• [Exercise material]:
··········

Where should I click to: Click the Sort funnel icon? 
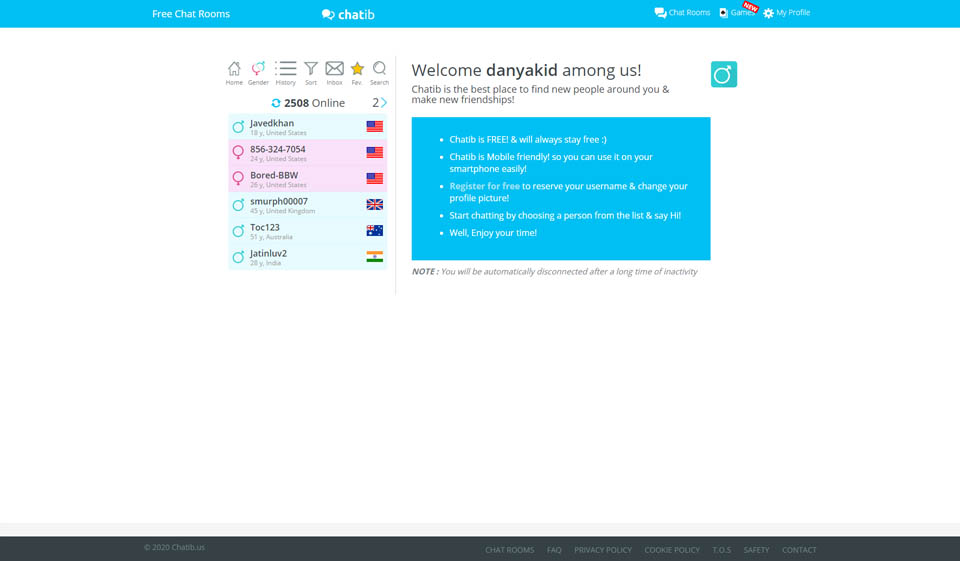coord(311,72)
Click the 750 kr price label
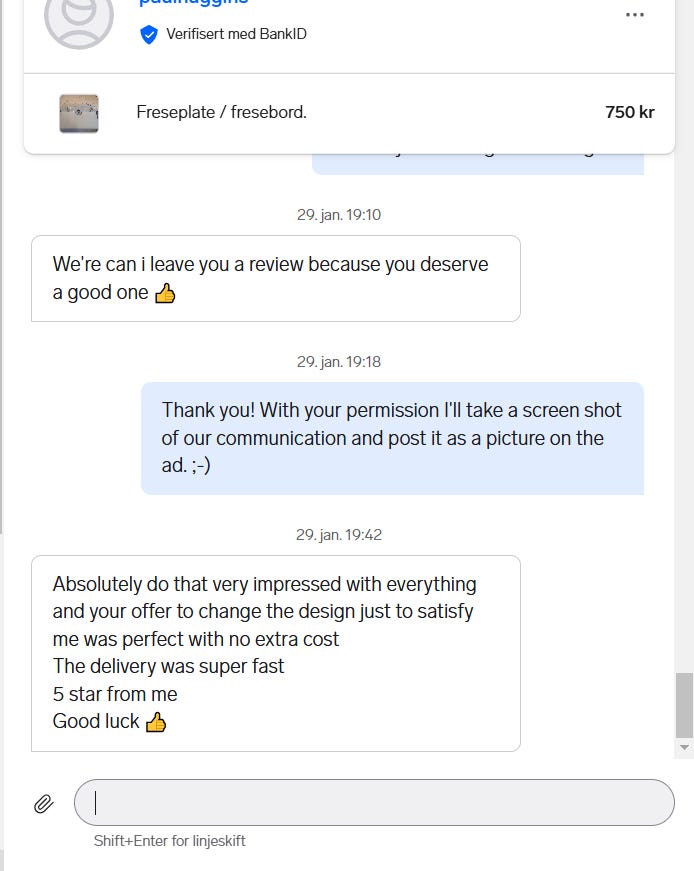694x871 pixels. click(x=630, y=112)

··········

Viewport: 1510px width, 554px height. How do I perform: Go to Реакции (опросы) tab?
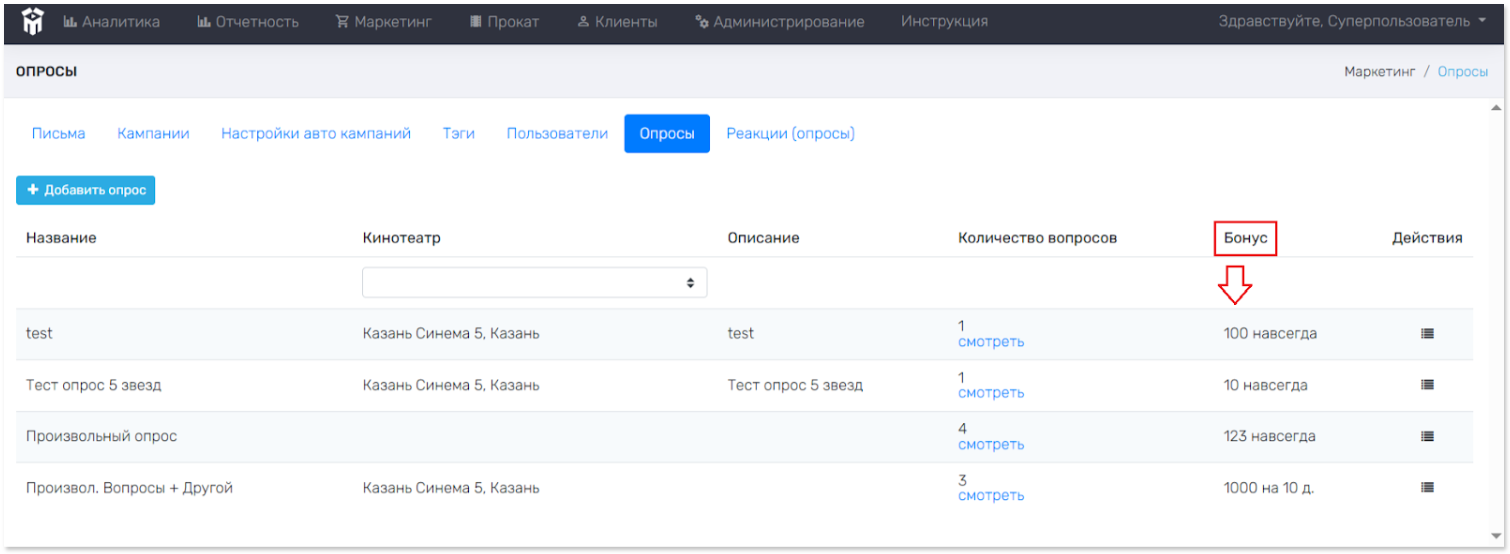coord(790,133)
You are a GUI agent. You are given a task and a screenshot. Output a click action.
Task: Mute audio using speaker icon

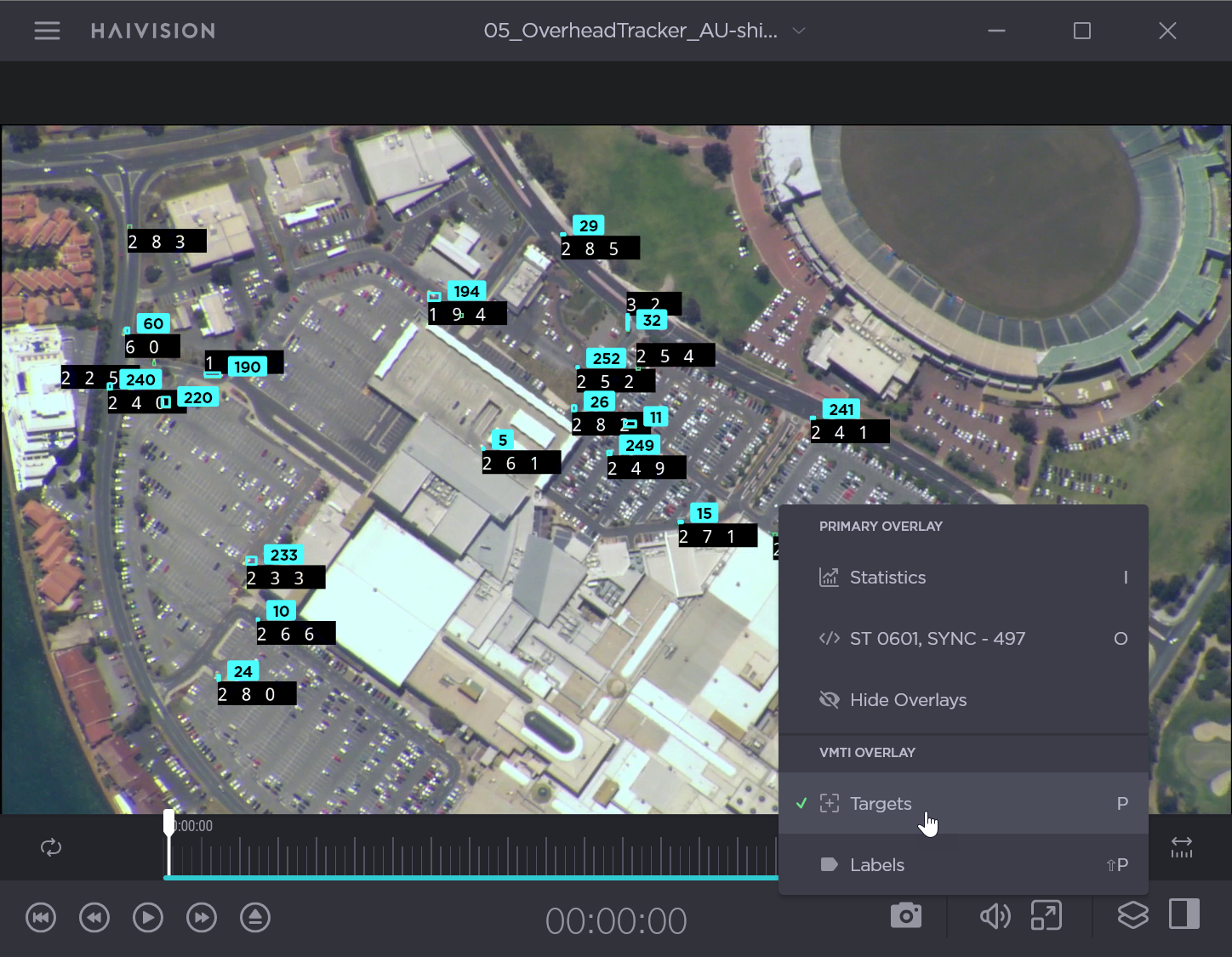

··········

• [Problem requirements]: Copy out exactly the material that runs from the line with "Viewport: 1510px width, 554px" to the line with "Task: Mute audio using speaker icon", ends included, and leave the pictures behind.

• [Response below]:
Viewport: 1510px width, 554px height. How do I perform: Go to Реакции (опросы) tab?
coord(790,133)
You are a GUI agent. You are given a task and a screenshot. Output a click action.
Task: Mute audio using speaker icon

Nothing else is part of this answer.